Bud came to watch Betty play one game, when the gym was just a run-down, cramped room in one of the barracks buildings.
Now a legal courier and a substitute teacher, Bud and Betty never miss a Vanguard basketball game, unless it conflicts with work schedules or is too far to travel. Whether home or away, the men or the women, the Hittenbergers can be seen in matching VU t-shirts just behind the players’ bench, cheering and praying and holding hands.
It began when they came to the basketball games to watch their youngest son play in the pep band; they continued to show up even after he was no longer attending Vanguard. That was 14 years ago.
Betty prays for the team throughout the game, but especially during free-throws–for the Lions to make it and for the opposing team to miss.
At a recent game against Biola University, Betty handed a fellow Vanguard student an envelope full of the players’ names, instructing him to pray for each one throughout the week preceding the next game.
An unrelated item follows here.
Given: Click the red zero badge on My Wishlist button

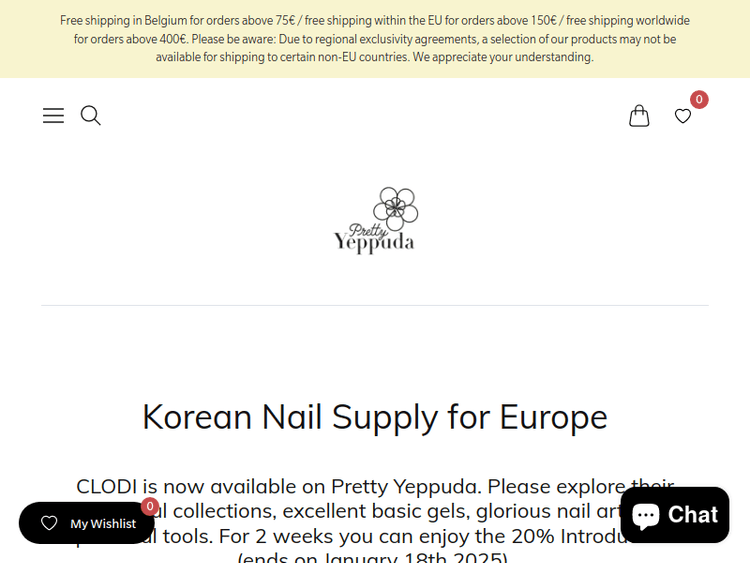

Betty calls herself a prayer warrior, taking home the roster and praying for the players, even outside the context of basketball.
Bud and Betty are so involved in the games that they feel the victories and losses along with the men and women on the court.
Even though Bud is not there to watch his future wife, and Betty is not with him to watch their son, the Hittenbergers will still sit in the stands. This ritual of theirs is not only a love of the game or a humdrum pastime. It is a loyalty and they believe their prayers make a difference.
“They’re Vanguard. They’re our school,” Betty said.